Perhaps it was good that I only got to spend a couple of days at a go each time in Kyoto when I was in Japan this time. Before my ceramics course in Seto started, I did a little bit of traveling – first to Gunma Prefecture （群馬県）, then to Kawaguchiko（河口湖） and then to Kyoto （京都）for 3 days. Each time I go to Kyoto I always have the overwhelming desire to stay on for much much longer. There’s just too much to see, do and discover. Probably for the ideal trip, it would be one whole month just wandering around Kyoto to really get a feel of the city with its unending labyrinth of backstreets and worlds behind worlds. However, in view of its distinct 4 seasons, the only way to do it would be to experience Kyoto in all its glory for at least 4 months of the year. In other words… perhaps a year in Kyoto. >;) Yeah, it’s good to always have dreams isn’t it?
One of the best Matcha lattes I’ve had at Iyemon Salon Kyoto. Strong taste of matcha, with a gorgeously velvet smooth texture with the addition of milk. And that was after a really hearty seasonal breakfast set meal. (-insert drooling emoji-)
The other incredible highlight of my time in Kyoto was being able to attend my very first Ikebana Exhibition. Completely by chance, I was walking along the street towards Iyemon Salon Kyoto when I realised that right on the opposite side of the main road was the Ikenobo Headquarters. As luck would have it, there was a special exhibition going on that very weekend which I later found out from my Sensei, only occurs twice a year. Yet another funny scene it must have been to any passerby, me in my somewhat scruffy grey hoodie, jeans and sneakers, lining up behind a really long line of well dressed (many in spanking Kimono) elderly Japanese ladies waiting to enter the lift which would take us to the 6th floor where the main event was held. It was such a great experience though, seeing so many exhibits, some so large I never would have imagined it possible for anyone to even arrange. There were some consisting of huge trunks that literally looked as if they had been uprooted from a park nearby and then placed into the largest vase the Ikebana artist could find. So many things that you never thought were possible till you see it first hand.
Something about the vitality and vigour of this arrangement that tugged at my heartstrings. And with branches like these, it’s really all about careful pruning such that the lines you wish to place emphasis on appear. To be able to visualise the end result already while starting the process of pruning just…amazes me.
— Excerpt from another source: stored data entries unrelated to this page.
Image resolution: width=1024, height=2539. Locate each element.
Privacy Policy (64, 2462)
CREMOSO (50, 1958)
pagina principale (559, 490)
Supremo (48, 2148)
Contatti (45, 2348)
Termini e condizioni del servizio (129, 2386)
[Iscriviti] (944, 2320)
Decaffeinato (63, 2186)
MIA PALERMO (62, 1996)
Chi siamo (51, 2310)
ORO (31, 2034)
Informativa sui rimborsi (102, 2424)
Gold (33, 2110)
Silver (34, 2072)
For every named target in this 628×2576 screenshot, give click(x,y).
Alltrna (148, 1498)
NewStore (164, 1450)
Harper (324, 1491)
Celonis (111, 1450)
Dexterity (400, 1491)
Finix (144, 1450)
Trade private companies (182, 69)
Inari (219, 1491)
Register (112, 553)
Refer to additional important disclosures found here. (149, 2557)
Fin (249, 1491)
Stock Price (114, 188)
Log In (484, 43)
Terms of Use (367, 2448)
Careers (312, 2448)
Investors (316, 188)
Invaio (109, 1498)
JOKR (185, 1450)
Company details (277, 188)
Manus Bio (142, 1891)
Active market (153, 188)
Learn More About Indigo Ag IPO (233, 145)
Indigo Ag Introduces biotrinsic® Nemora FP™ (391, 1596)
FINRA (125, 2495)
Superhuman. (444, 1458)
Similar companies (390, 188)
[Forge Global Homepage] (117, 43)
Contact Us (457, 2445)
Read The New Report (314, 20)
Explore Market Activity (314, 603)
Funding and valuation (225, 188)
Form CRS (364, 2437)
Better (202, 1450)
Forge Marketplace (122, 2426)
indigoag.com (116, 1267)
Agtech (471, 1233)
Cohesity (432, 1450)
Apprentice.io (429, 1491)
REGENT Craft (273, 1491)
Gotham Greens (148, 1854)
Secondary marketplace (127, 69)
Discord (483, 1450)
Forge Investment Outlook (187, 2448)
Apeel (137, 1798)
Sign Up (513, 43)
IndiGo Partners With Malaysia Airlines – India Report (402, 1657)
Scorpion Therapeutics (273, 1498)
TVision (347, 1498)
Nothing like seeing that the median age of the guests in attendance was probably 50 – 60 years to make you feel inspired to continue learning actively like them for your whole life. 😉 It wasn’t uncommon for me to walk past two or three ladies, one perhaps in her 60s and one in her 80s or 90s, whole head in white yet still elegantly dressed in a kimono, commenting on the style of the arrangement, likely a teacher with her students in tow. After that I discovered the Ikebana shop and was head over heels in love with it. All the equipment you could need for the arrangements, textbooks, stationary…the works. For me, it’s always comforting to see people much older than me still pursuing an interest of theirs and knowing that the learning will always continue. So patience and persistence is key.